-------- Selected passage

Boosters (First stage) – Block B, V, G & D
- No. boosters: 4
- Powered by: 1 × RD-107-8D74-1959
- Maximum thrust: 990 kN (220,000 lb_{f})
- Total thrust: 3,960 kN (890,000 lb_{f})
- Burn time: 120 seconds
- Propellant: LOX / Kerosene

Second stage (core) – Block A
- Powered by: 1 × RD-108-8D75-1959
- Maximum thrust: 936.5 kN (210,500 lb_{f})
- Burn time: 320 seconds
- Propellant: LOX / Kerosene

Third stage – Block E
- Powered by: 1 × RD-0105
- Maximum thrust: 49 kN (11,000 lb_{f})
- Burn time: 316 seconds
- Propellant: LOX / Kerosene

= Luna (rocket) =

Model of carrier rocket

The Luna 8K72 vehicles were carrier rockets used by the Soviet Union for nine space probe launch attempts in the Luna programme between 23 September 1958 and 16 April 1960. Like many other Soviet launchers of that era, the Luna 8K72 vehicles were derived from the R-7 Semyorka design, part of the R-7 rocket family, which was also the basis for the Vostok and modern Soyuz rockets.

----------------
-------- Given entries

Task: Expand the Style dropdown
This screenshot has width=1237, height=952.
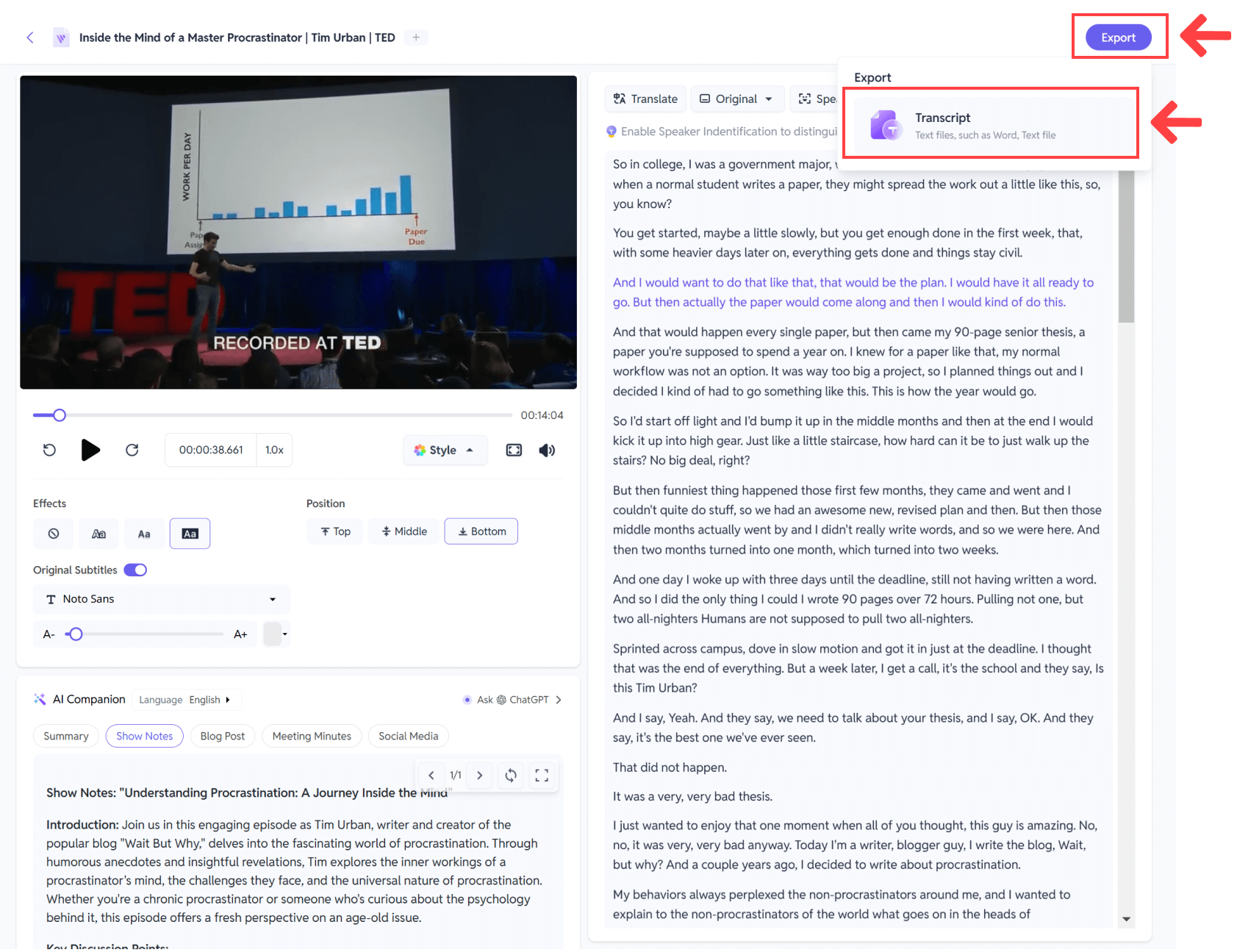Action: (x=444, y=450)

----------------
-------- Given entries

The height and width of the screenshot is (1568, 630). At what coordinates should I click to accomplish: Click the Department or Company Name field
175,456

----------------

→ Problem description: Summarize the Luna rocket text in two sentences.

→ Output: The Luna 8K72 vehicles were Soviet carrier rockets, derived from the R-7 Semyorka design, that were used for nine space probe launch attempts in the Luna program between 23 September 1958 and 16 April 1960. The stage data list four first-stage boosters with a total thrust of 3,960 kN, a Block A core stage and a Block E third stage, all burning LOX and kerosene.